Calleri, Boca Juniors

Calleri assinou até 30 de junho com o São Paulo, mas pode ficar até 27 de julho (Foto: ALEJANDRO PAGNI/AFP)

Bruno Grossi
26/01/2016
07:15
São Paulo (SP)

Em 2006, Ricardo Oliveira era a grande esperança do São Paulo para bater o Internacional na final e faturar o tetracampeonato da Copa Libertadores da América. Um vacilo burocrático, porém, evitou que o empréstimo do Bétis (ESP) fosse renovado e tirou o centroavante do time dias antes da decisão no Beira-Rio. Calejado pelo caso de uma década atrás, o Tricolor se armou para não perder Jonathan Calleri de forma inesperada neste ano.

Apesar do contrato com o São Paulo ter validade somente até o dia 30 de junho, o atacante argentino ainda pode defender o clube paulista por mais um mês. Isso porque os tricolores acertaram com o pai e empresário do atleta, Guillermo Calleri, que o vínculo será estendido caso os comandados de Edgardo Bauza cheguem às semifinais ou finais da Libertadores.

A cláusula, inclusive, foi um dos últimos detalhes fechados com Calleri, que foi emprestado pelo Deportivo Maldonado (URU) ainda na semana passada e que viajou ao Brasil na última segunda-feira. Os uruguaios compraram o atacante do Boca Juniors (ARG) e irão repassá-lo à Internazionale (ITA). O time de Milão apenas exigiu que o argentino se apresente antes do fim de julho.

Ao apostar em um jogador por apenas seis meses, o São Paulo repete fórmula de sucesso da década passada, quando quatro atacantes caíram nas graças da torcida com apenas um semestre no clube. O primeiro deles foi Luizão, que se tratou no Reffis e decidiu ficar no Morumbi, onde levantou as taças do Campeonato Paulista e da Libertadores de 2005.
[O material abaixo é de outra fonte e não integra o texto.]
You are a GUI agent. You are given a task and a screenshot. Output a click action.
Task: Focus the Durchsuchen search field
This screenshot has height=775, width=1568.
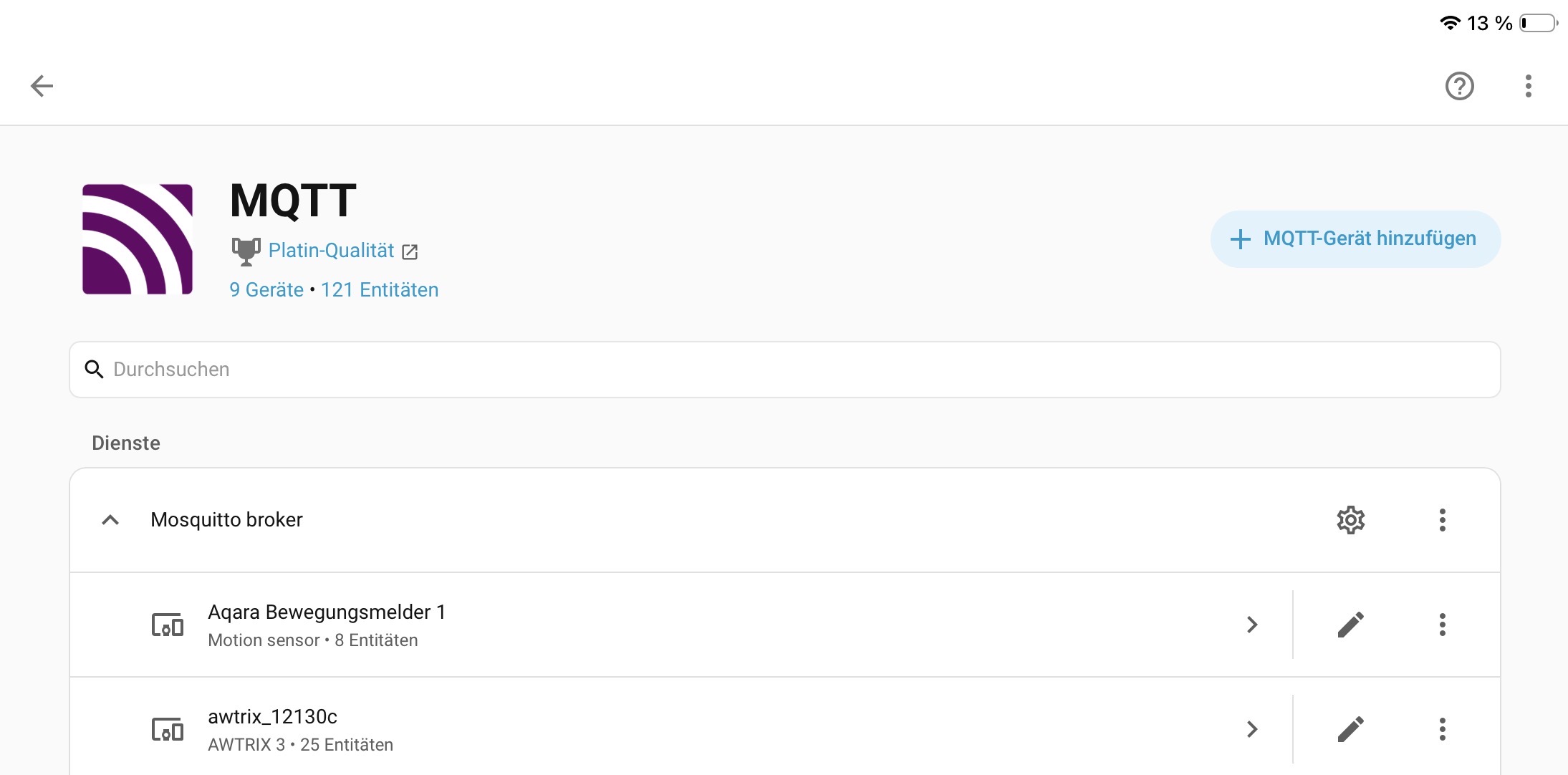784,370
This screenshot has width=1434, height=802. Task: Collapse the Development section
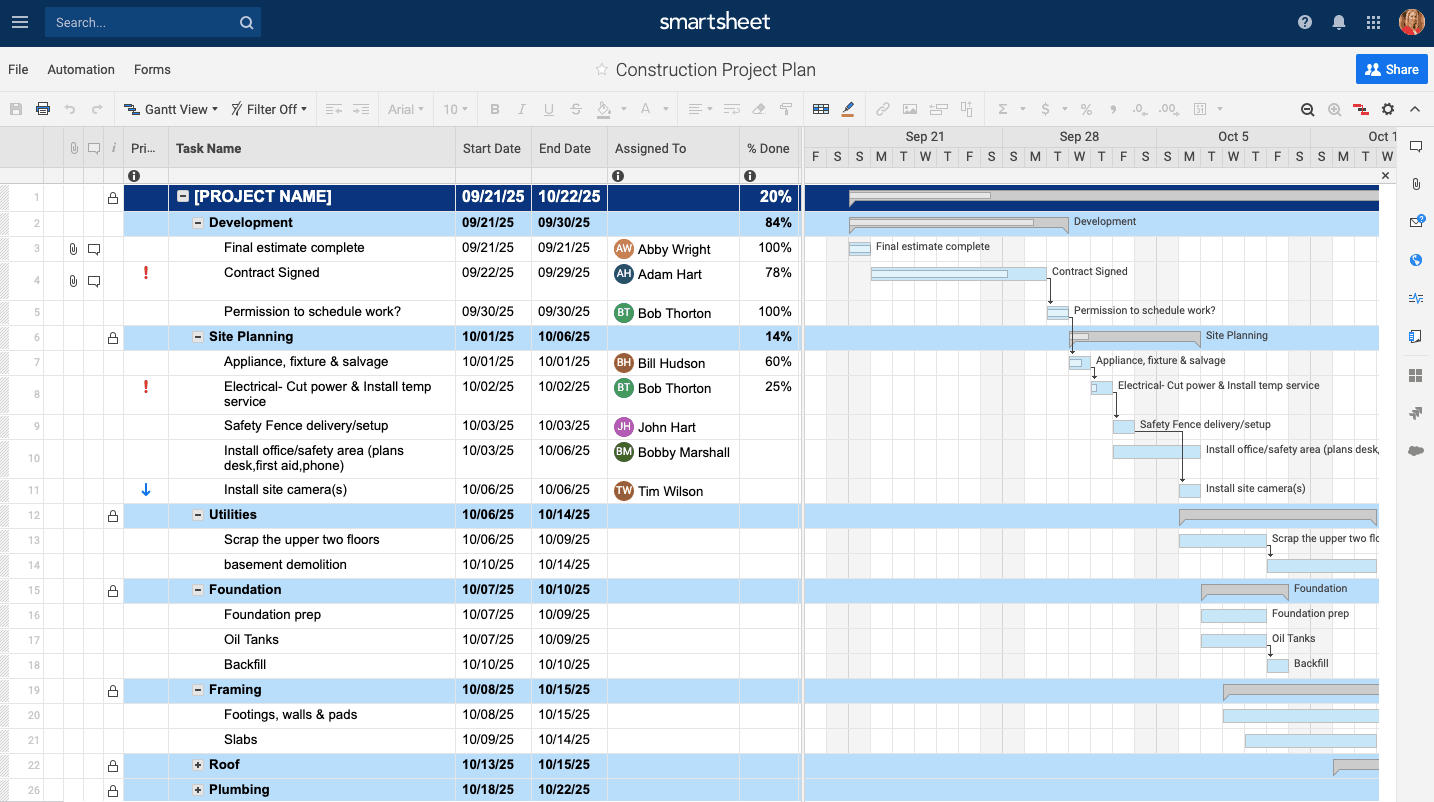point(198,223)
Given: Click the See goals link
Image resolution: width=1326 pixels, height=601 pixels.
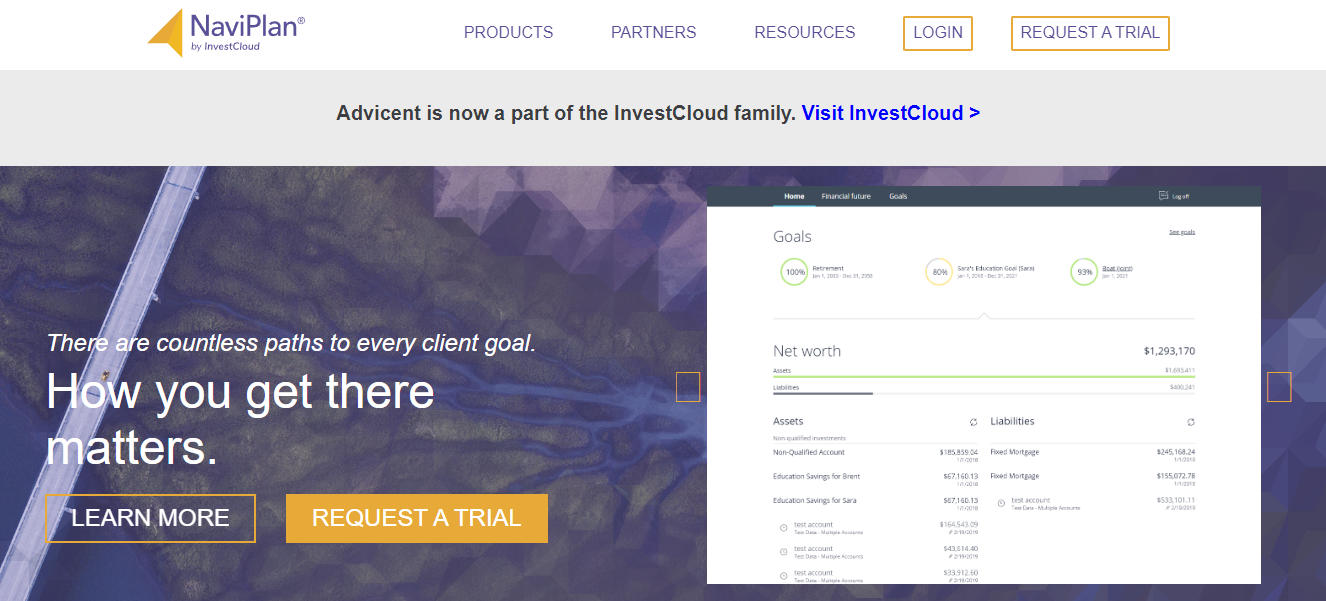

A fórmula funcionou no mesmo ano com Amoroso, que se tornou ídolo tendo jogado apenas no segundo semestre. Adriano, o Imperador, foi outro que teve grande desempenho a curto prazo, mesmo sem ter conquistado títulos. E Ricardo Oliveira, o mesmo protagonista do trauma de 2006, conseguiu convencer com alta média de gols duas vezes - voltou por seis meses em 2010.

Relembre os números dos reforços de um semestre do Tricolor:

Luizão

Chegou em 2005 para tratar lesão no Reffis, estreou com gol em clássico contra o Palmeiras e faturou os títulos do Paulistão e da Libertadores. Fez oito gols em 19 partidas entre fevereiro e julho.

Amoroso
Contratado em junho para substituir Grafite nas semifinais da Libertadores, foi decisivo na conquista do título e permaneceu até dezembro, após o tri no Mundial. Anotou 16 gols em 29 jogos antes de sair para o Milan (ITA).

Amoroso atende à imprensa no Morumbi
O ídolo Amoroso antes do jogo de despedida de Rogério Ceni no Morumbi, em dezembro do ano passado (Foto: Bruno Grossi)

Ricardo Oliveira
Em 2006 e em 2010, Ricardo assinou contratos de meia temporada com o São Paulo. Na primeira passagem, foi vice da Libertadores com seis gols em 12 jogos. Na segunda, o time foi mal, mas ele marcou oito vezes em 17 partidas.

Adriano
O Tricolor do Imperador caiu nas quartas de final da Libertadores, mas os números individuais do astro entre janeiro e junho impressionaram: 17 gols marcados em 28 atuações.